> [What you will do]:
Return every line below exactly as written.
** Data for review follows **
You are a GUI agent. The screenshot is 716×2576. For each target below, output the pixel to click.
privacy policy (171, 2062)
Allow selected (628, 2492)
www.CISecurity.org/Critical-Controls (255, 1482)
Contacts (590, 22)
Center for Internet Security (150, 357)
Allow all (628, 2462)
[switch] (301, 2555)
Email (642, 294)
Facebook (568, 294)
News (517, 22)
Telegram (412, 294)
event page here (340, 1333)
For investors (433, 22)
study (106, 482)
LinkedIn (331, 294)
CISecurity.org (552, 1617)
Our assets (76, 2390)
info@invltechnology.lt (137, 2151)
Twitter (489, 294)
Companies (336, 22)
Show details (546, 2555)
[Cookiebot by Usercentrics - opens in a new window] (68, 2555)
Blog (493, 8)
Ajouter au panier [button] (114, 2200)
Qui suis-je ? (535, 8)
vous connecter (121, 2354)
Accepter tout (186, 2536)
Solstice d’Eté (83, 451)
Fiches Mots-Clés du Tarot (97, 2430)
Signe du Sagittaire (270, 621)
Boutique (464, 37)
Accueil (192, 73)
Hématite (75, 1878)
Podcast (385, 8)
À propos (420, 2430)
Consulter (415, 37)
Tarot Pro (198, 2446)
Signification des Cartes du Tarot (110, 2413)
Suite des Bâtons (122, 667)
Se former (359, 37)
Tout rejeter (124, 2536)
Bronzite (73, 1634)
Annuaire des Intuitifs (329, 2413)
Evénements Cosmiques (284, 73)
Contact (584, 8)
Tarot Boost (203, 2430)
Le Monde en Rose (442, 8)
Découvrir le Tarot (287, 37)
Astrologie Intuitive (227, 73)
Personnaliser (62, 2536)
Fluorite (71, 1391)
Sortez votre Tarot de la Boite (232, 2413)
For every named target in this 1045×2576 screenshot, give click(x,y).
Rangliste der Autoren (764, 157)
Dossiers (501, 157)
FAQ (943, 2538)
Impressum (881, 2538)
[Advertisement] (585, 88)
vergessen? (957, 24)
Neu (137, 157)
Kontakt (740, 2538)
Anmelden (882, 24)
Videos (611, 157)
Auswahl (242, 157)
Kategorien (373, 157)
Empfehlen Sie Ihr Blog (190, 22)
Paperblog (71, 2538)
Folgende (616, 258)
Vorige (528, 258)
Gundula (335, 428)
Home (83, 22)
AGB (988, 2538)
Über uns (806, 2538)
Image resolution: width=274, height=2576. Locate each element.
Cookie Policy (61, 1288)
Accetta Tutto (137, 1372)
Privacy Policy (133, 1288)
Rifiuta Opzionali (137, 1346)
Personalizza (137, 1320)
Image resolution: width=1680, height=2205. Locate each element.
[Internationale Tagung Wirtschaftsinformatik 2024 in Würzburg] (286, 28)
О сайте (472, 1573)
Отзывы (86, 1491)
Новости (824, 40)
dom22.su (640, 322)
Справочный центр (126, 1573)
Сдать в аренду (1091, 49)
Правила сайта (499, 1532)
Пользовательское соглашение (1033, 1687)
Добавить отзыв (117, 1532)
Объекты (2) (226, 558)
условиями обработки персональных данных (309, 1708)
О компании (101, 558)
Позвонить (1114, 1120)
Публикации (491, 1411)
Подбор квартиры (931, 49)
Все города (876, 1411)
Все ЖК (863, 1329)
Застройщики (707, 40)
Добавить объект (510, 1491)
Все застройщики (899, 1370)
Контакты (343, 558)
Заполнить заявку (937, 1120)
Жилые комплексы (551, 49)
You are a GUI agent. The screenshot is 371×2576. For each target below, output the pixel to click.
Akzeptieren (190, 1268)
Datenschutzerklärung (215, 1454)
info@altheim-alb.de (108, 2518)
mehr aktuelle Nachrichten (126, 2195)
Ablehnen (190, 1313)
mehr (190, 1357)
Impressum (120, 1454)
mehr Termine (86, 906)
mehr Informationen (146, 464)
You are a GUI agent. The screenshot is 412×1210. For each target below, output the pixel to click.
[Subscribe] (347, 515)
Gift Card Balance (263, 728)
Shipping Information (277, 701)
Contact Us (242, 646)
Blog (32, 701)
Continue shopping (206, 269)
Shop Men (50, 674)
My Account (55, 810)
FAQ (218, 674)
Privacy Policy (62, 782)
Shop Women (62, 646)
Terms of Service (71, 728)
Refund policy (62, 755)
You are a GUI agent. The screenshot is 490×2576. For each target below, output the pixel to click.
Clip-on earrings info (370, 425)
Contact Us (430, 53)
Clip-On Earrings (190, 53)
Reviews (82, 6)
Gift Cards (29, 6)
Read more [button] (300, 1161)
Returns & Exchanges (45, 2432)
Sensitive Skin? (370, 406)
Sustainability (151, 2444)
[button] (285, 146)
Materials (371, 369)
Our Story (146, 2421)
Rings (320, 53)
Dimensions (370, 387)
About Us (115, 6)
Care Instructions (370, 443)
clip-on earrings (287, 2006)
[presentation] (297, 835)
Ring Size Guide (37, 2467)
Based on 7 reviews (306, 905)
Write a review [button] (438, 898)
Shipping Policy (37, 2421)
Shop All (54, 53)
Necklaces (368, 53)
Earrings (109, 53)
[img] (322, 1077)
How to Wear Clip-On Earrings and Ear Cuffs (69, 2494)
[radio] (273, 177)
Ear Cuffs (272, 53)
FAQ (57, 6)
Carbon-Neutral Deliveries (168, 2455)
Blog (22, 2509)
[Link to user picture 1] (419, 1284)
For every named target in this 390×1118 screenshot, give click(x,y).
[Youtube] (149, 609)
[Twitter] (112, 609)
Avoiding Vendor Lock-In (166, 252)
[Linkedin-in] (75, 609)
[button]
** End of Data for review **
> [Completed exercise]:
You are a GUI agent. The screenshot is 716×2576. For each target below, output the pixel to click.
privacy policy (171, 2062)
Allow selected (628, 2492)
www.CISecurity.org/Critical-Controls (255, 1482)
Contacts (590, 22)
Center for Internet Security (150, 357)
Allow all (628, 2462)
[switch] (301, 2555)
Email (642, 294)
Facebook (568, 294)
News (517, 22)
Telegram (412, 294)
event page here (340, 1333)
For investors (433, 22)
study (106, 482)
LinkedIn (331, 294)
CISecurity.org (552, 1617)
Our assets (76, 2390)
info@invltechnology.lt (137, 2151)
Twitter (489, 294)
Companies (336, 22)
Show details (546, 2555)
[Cookiebot by Usercentrics - opens in a new window] (68, 2555)
Blog (493, 8)
Ajouter au panier [button] (114, 2200)
Qui suis-je ? (535, 8)
vous connecter (121, 2354)
Accepter tout (186, 2536)
Solstice d’Eté (83, 451)
Fiches Mots-Clés du Tarot (97, 2430)
Signe du Sagittaire (270, 621)
Boutique (464, 37)
Accueil (192, 73)
Hématite (75, 1878)
Podcast (385, 8)
À propos (420, 2430)
Consulter (415, 37)
Tarot Pro (198, 2446)
Signification des Cartes du Tarot (110, 2413)
Suite des Bâtons (122, 667)
Se former (359, 37)
Tout rejeter (124, 2536)
Bronzite (73, 1634)
Annuaire des Intuitifs (329, 2413)
Evénements Cosmiques (284, 73)
Contact (584, 8)
Tarot Boost (203, 2430)
Le Monde en Rose (442, 8)
Découvrir le Tarot (287, 37)
Astrologie Intuitive (227, 73)
Personnaliser (62, 2536)
Fluorite (71, 1391)
Sortez votre Tarot de la Boite (232, 2413)
For every named target in this 1045×2576 screenshot, give click(x,y).
Rangliste der Autoren (764, 157)
Dossiers (501, 157)
FAQ (943, 2538)
Impressum (881, 2538)
[Advertisement] (585, 88)
vergessen? (957, 24)
Neu (137, 157)
Kontakt (740, 2538)
Anmelden (882, 24)
Videos (611, 157)
Auswahl (242, 157)
Kategorien (373, 157)
Empfehlen Sie Ihr Blog (190, 22)
Paperblog (71, 2538)
Folgende (616, 258)
Vorige (528, 258)
Gundula (335, 428)
Home (83, 22)
AGB (988, 2538)
Über uns (806, 2538)
Image resolution: width=274, height=2576. Locate each element.
Cookie Policy (61, 1288)
Accetta Tutto (137, 1372)
Privacy Policy (133, 1288)
Rifiuta Opzionali (137, 1346)
Personalizza (137, 1320)
Image resolution: width=1680, height=2205. Locate each element.
[Internationale Tagung Wirtschaftsinformatik 2024 in Würzburg] (286, 28)
О сайте (472, 1573)
Отзывы (86, 1491)
Новости (824, 40)
dom22.su (640, 322)
Справочный центр (126, 1573)
Сдать в аренду (1091, 49)
Правила сайта (499, 1532)
Пользовательское соглашение (1033, 1687)
Добавить отзыв (117, 1532)
Объекты (2) (226, 558)
условиями обработки персональных данных (309, 1708)
О компании (101, 558)
Позвонить (1114, 1120)
Публикации (491, 1411)
Подбор квартиры (931, 49)
Все города (876, 1411)
Все ЖК (863, 1329)
Застройщики (707, 40)
Добавить объект (510, 1491)
Все застройщики (899, 1370)
Контакты (343, 558)
Заполнить заявку (937, 1120)
Жилые комплексы (551, 49)
You are a GUI agent. The screenshot is 371×2576. For each target below, output the pixel to click.
Akzeptieren (190, 1268)
Datenschutzerklärung (215, 1454)
info@altheim-alb.de (108, 2518)
mehr aktuelle Nachrichten (126, 2195)
Ablehnen (190, 1313)
mehr (190, 1357)
Impressum (120, 1454)
mehr Termine (86, 906)
mehr Informationen (146, 464)
You are a GUI agent. The screenshot is 412×1210. For each target below, output the pixel to click.
[Subscribe] (347, 515)
Gift Card Balance (263, 728)
Shipping Information (277, 701)
Contact Us (242, 646)
Blog (32, 701)
Continue shopping (206, 269)
Shop Men (50, 674)
My Account (55, 810)
FAQ (218, 674)
Privacy Policy (62, 782)
Shop Women (62, 646)
Terms of Service (71, 728)
Refund policy (62, 755)
You are a GUI agent. The screenshot is 490×2576. For each target below, output the pixel to click.
Clip-on earrings info (370, 425)
Contact Us (430, 53)
Clip-On Earrings (190, 53)
Reviews (82, 6)
Gift Cards (29, 6)
Read more [button] (300, 1161)
Returns & Exchanges (45, 2432)
Sensitive Skin? (370, 406)
Sustainability (151, 2444)
[button] (285, 146)
Materials (371, 369)
Our Story (146, 2421)
Rings (320, 53)
Dimensions (370, 387)
About Us (115, 6)
Care Instructions (370, 443)
clip-on earrings (287, 2006)
[presentation] (297, 835)
Ring Size Guide (37, 2467)
Based on 7 reviews (306, 905)
Write a review [button] (438, 898)
Shipping Policy (37, 2421)
Shop All (54, 53)
Necklaces (368, 53)
Earrings (109, 53)
[img] (322, 1077)
How to Wear Clip-On Earrings and Ear Cuffs (69, 2494)
[radio] (273, 177)
Ear Cuffs (272, 53)
FAQ (57, 6)
Carbon-Neutral Deliveries (168, 2455)
Blog (22, 2509)
[Link to user picture 1] (419, 1284)
For every named target in this 390×1118 screenshot, give click(x,y).
[Youtube] (149, 609)
[Twitter] (112, 609)
Avoiding Vendor Lock-In (166, 252)
[Linkedin-in] (75, 609)
[button]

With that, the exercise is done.